Work to be completed: Set down word for word the lines that begin the entries and run through the line containing "Click Sync's checkmark". Give nothing further.

*** Block opens ***

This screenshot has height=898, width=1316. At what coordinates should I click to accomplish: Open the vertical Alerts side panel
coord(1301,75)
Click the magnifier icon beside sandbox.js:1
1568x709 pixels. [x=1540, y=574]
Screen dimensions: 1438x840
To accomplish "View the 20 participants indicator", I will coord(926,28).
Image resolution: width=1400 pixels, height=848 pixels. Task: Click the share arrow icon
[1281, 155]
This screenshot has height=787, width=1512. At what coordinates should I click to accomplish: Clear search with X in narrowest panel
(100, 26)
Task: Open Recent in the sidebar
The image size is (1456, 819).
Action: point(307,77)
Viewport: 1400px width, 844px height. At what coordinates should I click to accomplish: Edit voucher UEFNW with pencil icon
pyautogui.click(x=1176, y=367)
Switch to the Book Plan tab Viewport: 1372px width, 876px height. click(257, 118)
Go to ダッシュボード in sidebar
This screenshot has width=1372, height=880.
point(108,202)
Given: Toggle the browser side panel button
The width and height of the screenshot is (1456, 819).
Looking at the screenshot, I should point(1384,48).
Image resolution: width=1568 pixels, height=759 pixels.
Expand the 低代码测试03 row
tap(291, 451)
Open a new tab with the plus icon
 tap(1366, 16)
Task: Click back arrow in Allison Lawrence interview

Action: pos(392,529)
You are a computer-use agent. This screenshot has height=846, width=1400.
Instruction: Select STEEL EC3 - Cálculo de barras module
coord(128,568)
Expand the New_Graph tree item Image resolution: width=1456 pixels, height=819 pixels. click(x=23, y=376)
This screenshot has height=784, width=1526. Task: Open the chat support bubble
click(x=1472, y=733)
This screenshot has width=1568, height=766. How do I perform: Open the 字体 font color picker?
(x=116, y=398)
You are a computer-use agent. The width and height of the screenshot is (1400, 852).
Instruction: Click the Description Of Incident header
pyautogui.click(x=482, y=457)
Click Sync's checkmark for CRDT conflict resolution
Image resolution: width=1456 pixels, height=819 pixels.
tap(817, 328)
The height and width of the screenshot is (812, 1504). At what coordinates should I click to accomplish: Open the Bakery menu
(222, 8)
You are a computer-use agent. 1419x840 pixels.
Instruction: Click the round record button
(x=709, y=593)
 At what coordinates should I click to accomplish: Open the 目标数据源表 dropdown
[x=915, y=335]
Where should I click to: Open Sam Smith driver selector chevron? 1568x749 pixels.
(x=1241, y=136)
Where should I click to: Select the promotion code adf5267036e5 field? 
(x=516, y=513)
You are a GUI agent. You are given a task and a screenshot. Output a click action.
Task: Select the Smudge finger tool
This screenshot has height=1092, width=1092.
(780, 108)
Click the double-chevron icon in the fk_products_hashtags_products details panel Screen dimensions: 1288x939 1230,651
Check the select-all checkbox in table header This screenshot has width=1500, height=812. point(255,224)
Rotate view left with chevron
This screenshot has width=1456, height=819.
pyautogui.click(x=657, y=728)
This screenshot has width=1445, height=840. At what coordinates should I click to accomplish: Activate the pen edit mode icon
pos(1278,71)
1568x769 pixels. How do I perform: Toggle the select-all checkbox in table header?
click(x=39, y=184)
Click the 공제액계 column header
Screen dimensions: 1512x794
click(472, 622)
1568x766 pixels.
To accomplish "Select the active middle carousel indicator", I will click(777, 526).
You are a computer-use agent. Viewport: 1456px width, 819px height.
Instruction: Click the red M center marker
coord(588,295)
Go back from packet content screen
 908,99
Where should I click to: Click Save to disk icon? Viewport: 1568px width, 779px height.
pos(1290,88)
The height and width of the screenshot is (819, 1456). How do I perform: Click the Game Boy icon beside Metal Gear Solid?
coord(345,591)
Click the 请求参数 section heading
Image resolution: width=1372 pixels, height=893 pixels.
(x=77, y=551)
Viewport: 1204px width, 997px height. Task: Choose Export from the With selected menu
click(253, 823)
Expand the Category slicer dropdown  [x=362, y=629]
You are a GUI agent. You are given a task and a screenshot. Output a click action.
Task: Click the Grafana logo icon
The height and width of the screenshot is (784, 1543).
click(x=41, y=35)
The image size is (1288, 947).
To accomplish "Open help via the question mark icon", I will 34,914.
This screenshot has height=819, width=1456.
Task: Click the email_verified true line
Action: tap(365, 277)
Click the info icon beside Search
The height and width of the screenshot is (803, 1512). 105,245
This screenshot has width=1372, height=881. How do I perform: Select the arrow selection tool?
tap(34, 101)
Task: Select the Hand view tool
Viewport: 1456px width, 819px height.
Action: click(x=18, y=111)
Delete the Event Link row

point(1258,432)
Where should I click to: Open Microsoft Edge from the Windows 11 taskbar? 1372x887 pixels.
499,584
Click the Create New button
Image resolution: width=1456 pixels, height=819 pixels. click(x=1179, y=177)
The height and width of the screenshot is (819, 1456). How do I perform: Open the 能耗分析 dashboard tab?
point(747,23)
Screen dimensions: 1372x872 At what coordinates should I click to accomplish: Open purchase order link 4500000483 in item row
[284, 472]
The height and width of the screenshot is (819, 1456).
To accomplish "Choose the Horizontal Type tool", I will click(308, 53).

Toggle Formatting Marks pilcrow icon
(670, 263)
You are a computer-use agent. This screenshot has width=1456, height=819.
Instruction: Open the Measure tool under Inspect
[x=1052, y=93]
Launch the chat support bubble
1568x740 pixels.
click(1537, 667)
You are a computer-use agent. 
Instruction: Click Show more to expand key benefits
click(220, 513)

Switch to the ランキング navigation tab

*** Block closes ***

Answer to the problem:
This screenshot has height=898, width=1316. At what coordinates should I click to accomplish: Open the vertical Alerts side panel
coord(1301,75)
Click the magnifier icon beside sandbox.js:1
1568x709 pixels. [x=1540, y=574]
Screen dimensions: 1438x840
To accomplish "View the 20 participants indicator", I will coord(926,28).
Image resolution: width=1400 pixels, height=848 pixels. Task: Click the share arrow icon
[1281, 155]
This screenshot has height=787, width=1512. At what coordinates should I click to accomplish: Clear search with X in narrowest panel
(100, 26)
Task: Open Recent in the sidebar
The image size is (1456, 819).
Action: point(307,77)
Viewport: 1400px width, 844px height. At what coordinates should I click to accomplish: Edit voucher UEFNW with pencil icon
pyautogui.click(x=1176, y=367)
Switch to the Book Plan tab Viewport: 1372px width, 876px height. click(257, 118)
Go to ダッシュボード in sidebar
This screenshot has width=1372, height=880.
point(108,202)
Given: Toggle the browser side panel button
The width and height of the screenshot is (1456, 819).
Looking at the screenshot, I should point(1384,48).
Image resolution: width=1568 pixels, height=759 pixels.
Expand the 低代码测试03 row
tap(291, 451)
Open a new tab with the plus icon
 tap(1366, 16)
Task: Click back arrow in Allison Lawrence interview

Action: pos(392,529)
You are a computer-use agent. This screenshot has height=846, width=1400.
Instruction: Select STEEL EC3 - Cálculo de barras module
coord(128,568)
Expand the New_Graph tree item Image resolution: width=1456 pixels, height=819 pixels. click(x=23, y=376)
This screenshot has height=784, width=1526. Task: Open the chat support bubble
click(x=1472, y=733)
This screenshot has width=1568, height=766. How do I perform: Open the 字体 font color picker?
(x=116, y=398)
You are a computer-use agent. The width and height of the screenshot is (1400, 852).
Instruction: Click the Description Of Incident header
pyautogui.click(x=482, y=457)
Click Sync's checkmark for CRDT conflict resolution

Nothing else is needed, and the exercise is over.